> SHORT EXERCISE
Copy out the following lines word for word, covering every entry.

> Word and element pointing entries

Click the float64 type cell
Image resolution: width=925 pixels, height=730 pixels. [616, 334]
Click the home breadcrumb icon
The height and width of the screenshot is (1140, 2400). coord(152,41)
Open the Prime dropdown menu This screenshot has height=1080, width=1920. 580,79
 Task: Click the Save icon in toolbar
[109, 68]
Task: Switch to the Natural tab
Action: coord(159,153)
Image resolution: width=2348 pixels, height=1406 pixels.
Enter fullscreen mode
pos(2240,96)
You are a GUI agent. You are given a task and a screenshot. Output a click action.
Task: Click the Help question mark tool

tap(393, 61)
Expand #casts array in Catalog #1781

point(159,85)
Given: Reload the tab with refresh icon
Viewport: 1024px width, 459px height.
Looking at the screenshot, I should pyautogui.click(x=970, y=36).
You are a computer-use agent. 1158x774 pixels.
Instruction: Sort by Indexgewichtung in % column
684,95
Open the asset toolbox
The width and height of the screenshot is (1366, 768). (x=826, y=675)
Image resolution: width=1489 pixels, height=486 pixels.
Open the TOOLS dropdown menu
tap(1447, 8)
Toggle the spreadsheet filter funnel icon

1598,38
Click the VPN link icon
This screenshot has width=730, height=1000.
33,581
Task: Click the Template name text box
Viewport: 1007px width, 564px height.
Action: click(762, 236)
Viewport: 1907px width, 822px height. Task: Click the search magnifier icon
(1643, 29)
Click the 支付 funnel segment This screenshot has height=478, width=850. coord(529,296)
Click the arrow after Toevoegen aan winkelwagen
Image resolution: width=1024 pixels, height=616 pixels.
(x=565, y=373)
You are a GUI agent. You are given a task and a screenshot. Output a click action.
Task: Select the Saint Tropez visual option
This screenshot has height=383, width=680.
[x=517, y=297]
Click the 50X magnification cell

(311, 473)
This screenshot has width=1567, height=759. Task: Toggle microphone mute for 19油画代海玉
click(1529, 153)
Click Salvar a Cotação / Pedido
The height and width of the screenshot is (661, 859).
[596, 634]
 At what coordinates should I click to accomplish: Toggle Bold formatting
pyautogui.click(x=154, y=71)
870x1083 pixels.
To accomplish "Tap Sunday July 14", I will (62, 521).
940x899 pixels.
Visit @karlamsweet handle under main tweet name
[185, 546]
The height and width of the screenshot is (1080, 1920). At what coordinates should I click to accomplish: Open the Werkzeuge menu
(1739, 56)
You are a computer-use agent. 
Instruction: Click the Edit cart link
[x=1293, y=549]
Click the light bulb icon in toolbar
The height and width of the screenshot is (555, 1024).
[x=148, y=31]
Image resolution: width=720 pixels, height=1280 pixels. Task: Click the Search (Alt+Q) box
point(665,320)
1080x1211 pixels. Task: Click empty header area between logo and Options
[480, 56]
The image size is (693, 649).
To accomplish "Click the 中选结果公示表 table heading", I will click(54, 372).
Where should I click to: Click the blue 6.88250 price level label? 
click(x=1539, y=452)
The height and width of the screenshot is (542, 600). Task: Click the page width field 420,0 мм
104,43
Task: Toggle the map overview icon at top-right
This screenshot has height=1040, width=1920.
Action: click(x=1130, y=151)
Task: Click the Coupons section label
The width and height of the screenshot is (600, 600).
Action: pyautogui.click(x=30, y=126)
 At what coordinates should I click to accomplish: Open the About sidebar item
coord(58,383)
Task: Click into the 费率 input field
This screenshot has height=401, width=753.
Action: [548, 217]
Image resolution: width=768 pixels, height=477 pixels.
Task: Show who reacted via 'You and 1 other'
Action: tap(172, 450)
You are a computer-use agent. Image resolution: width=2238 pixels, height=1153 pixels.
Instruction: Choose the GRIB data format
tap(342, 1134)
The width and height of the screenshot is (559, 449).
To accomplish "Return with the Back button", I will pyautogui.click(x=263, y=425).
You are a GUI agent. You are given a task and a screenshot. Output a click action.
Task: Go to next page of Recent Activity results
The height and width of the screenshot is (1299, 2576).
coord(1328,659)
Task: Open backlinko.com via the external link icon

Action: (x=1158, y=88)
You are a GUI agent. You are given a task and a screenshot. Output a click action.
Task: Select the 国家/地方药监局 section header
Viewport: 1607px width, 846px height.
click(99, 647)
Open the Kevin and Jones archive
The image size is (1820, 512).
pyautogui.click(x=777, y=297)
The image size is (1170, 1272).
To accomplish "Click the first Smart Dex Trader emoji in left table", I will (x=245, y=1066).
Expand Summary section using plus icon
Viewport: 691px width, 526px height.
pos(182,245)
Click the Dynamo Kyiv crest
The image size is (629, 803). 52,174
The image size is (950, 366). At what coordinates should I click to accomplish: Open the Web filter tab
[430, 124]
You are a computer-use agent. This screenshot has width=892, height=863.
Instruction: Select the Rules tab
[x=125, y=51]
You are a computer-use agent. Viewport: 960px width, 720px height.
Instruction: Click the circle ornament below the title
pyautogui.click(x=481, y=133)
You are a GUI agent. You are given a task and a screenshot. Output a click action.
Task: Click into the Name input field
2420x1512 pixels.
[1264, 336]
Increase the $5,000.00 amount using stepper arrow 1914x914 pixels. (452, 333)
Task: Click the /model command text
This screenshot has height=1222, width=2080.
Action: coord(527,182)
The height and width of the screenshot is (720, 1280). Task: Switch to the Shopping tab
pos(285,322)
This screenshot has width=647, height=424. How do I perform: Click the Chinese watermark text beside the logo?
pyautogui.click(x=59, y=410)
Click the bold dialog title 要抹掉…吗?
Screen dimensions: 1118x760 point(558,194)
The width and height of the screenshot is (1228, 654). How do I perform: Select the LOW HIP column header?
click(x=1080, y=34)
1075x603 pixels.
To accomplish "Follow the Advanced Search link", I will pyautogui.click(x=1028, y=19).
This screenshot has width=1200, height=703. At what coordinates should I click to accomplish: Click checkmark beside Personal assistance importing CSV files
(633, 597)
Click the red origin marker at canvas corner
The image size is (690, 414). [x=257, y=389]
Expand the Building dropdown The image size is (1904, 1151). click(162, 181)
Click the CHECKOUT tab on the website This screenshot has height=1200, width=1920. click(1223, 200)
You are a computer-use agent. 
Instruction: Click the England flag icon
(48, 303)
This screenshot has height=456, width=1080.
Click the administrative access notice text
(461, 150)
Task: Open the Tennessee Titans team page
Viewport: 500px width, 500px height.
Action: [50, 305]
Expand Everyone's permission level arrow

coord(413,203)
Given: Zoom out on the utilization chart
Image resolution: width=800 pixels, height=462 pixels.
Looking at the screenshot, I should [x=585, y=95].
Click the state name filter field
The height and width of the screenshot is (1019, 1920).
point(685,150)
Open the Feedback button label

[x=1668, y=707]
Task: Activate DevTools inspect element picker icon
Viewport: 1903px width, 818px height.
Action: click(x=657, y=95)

> RESULT OF THE EXERCISE
Click the float64 type cell
Image resolution: width=925 pixels, height=730 pixels. [616, 334]
Click the home breadcrumb icon
The height and width of the screenshot is (1140, 2400). coord(152,41)
Open the Prime dropdown menu This screenshot has height=1080, width=1920. 580,79
 Task: Click the Save icon in toolbar
[109, 68]
Task: Switch to the Natural tab
Action: coord(159,153)
Image resolution: width=2348 pixels, height=1406 pixels.
Enter fullscreen mode
pos(2240,96)
You are a GUI agent. You are given a task and a screenshot. Output a click action.
Task: Click the Help question mark tool

tap(393, 61)
Expand #casts array in Catalog #1781

point(159,85)
Given: Reload the tab with refresh icon
Viewport: 1024px width, 459px height.
Looking at the screenshot, I should pyautogui.click(x=970, y=36).
You are a computer-use agent. 1158x774 pixels.
Instruction: Sort by Indexgewichtung in % column
684,95
Open the asset toolbox
The width and height of the screenshot is (1366, 768). (x=826, y=675)
Image resolution: width=1489 pixels, height=486 pixels.
Open the TOOLS dropdown menu
tap(1447, 8)
Toggle the spreadsheet filter funnel icon

1598,38
Click the VPN link icon
This screenshot has width=730, height=1000.
33,581
Task: Click the Template name text box
Viewport: 1007px width, 564px height.
Action: click(762, 236)
Viewport: 1907px width, 822px height. Task: Click the search magnifier icon
(1643, 29)
Click the 支付 funnel segment This screenshot has height=478, width=850. coord(529,296)
Click the arrow after Toevoegen aan winkelwagen
Image resolution: width=1024 pixels, height=616 pixels.
(x=565, y=373)
You are a GUI agent. You are given a task and a screenshot. Output a click action.
Task: Select the Saint Tropez visual option
This screenshot has height=383, width=680.
[x=517, y=297]
Click the 50X magnification cell

(311, 473)
This screenshot has width=1567, height=759. Task: Toggle microphone mute for 19油画代海玉
click(1529, 153)
Click Salvar a Cotação / Pedido
The height and width of the screenshot is (661, 859).
[596, 634]
 At what coordinates should I click to accomplish: Toggle Bold formatting
pyautogui.click(x=154, y=71)
870x1083 pixels.
To accomplish "Tap Sunday July 14", I will (62, 521).
940x899 pixels.
Visit @karlamsweet handle under main tweet name
[185, 546]
The height and width of the screenshot is (1080, 1920). At what coordinates should I click to accomplish: Open the Werkzeuge menu
(1739, 56)
You are a computer-use agent. 
Instruction: Click the Edit cart link
[x=1293, y=549]
Click the light bulb icon in toolbar
The height and width of the screenshot is (555, 1024).
[x=148, y=31]
Image resolution: width=720 pixels, height=1280 pixels. Task: Click the Search (Alt+Q) box
point(665,320)
1080x1211 pixels. Task: Click empty header area between logo and Options
[480, 56]
The image size is (693, 649).
To accomplish "Click the 中选结果公示表 table heading", I will click(54, 372).
Where should I click to: Click the blue 6.88250 price level label? 
click(x=1539, y=452)
The height and width of the screenshot is (542, 600). Task: Click the page width field 420,0 мм
104,43
Task: Toggle the map overview icon at top-right
This screenshot has height=1040, width=1920.
Action: click(x=1130, y=151)
Task: Click the Coupons section label
The width and height of the screenshot is (600, 600).
Action: pyautogui.click(x=30, y=126)
 At what coordinates should I click to accomplish: Open the About sidebar item
coord(58,383)
Task: Click into the 费率 input field
This screenshot has height=401, width=753.
Action: [548, 217]
Image resolution: width=768 pixels, height=477 pixels.
Task: Show who reacted via 'You and 1 other'
Action: tap(172, 450)
You are a computer-use agent. Image resolution: width=2238 pixels, height=1153 pixels.
Instruction: Choose the GRIB data format
tap(342, 1134)
The width and height of the screenshot is (559, 449).
To accomplish "Return with the Back button", I will pyautogui.click(x=263, y=425).
You are a GUI agent. You are given a task and a screenshot. Output a click action.
Task: Go to next page of Recent Activity results
The height and width of the screenshot is (1299, 2576).
coord(1328,659)
Task: Open backlinko.com via the external link icon

Action: (x=1158, y=88)
You are a GUI agent. You are given a task and a screenshot. Output a click action.
Task: Select the 国家/地方药监局 section header
Viewport: 1607px width, 846px height.
click(99, 647)
Open the Kevin and Jones archive
The image size is (1820, 512).
pyautogui.click(x=777, y=297)
The image size is (1170, 1272).
To accomplish "Click the first Smart Dex Trader emoji in left table", I will (x=245, y=1066).
Expand Summary section using plus icon
Viewport: 691px width, 526px height.
pos(182,245)
Click the Dynamo Kyiv crest
The image size is (629, 803). 52,174
The image size is (950, 366). At what coordinates should I click to accomplish: Open the Web filter tab
[430, 124]
You are a computer-use agent. This screenshot has width=892, height=863.
Instruction: Select the Rules tab
[x=125, y=51]
You are a computer-use agent. Viewport: 960px width, 720px height.
Instruction: Click the circle ornament below the title
pyautogui.click(x=481, y=133)
You are a GUI agent. You are given a task and a screenshot. Output a click action.
Task: Click into the Name input field
2420x1512 pixels.
[1264, 336]
Increase the $5,000.00 amount using stepper arrow 1914x914 pixels. (452, 333)
Task: Click the /model command text
This screenshot has height=1222, width=2080.
Action: coord(527,182)
The height and width of the screenshot is (720, 1280). Task: Switch to the Shopping tab
pos(285,322)
This screenshot has width=647, height=424. How do I perform: Click the Chinese watermark text beside the logo?
pyautogui.click(x=59, y=410)
Click the bold dialog title 要抹掉…吗?
Screen dimensions: 1118x760 point(558,194)
The width and height of the screenshot is (1228, 654). How do I perform: Select the LOW HIP column header?
click(x=1080, y=34)
1075x603 pixels.
To accomplish "Follow the Advanced Search link", I will pyautogui.click(x=1028, y=19).
This screenshot has width=1200, height=703. At what coordinates should I click to accomplish: Click checkmark beside Personal assistance importing CSV files
(633, 597)
Click the red origin marker at canvas corner
The image size is (690, 414). [x=257, y=389]
Expand the Building dropdown The image size is (1904, 1151). click(162, 181)
Click the CHECKOUT tab on the website This screenshot has height=1200, width=1920. click(1223, 200)
You are a computer-use agent. 
Instruction: Click the England flag icon
(48, 303)
This screenshot has height=456, width=1080.
Click the administrative access notice text
(461, 150)
Task: Open the Tennessee Titans team page
Viewport: 500px width, 500px height.
Action: [50, 305]
Expand Everyone's permission level arrow

coord(413,203)
Given: Zoom out on the utilization chart
Image resolution: width=800 pixels, height=462 pixels.
Looking at the screenshot, I should [x=585, y=95].
Click the state name filter field
The height and width of the screenshot is (1019, 1920).
point(685,150)
Open the Feedback button label

[x=1668, y=707]
Task: Activate DevTools inspect element picker icon
Viewport: 1903px width, 818px height.
Action: click(x=657, y=95)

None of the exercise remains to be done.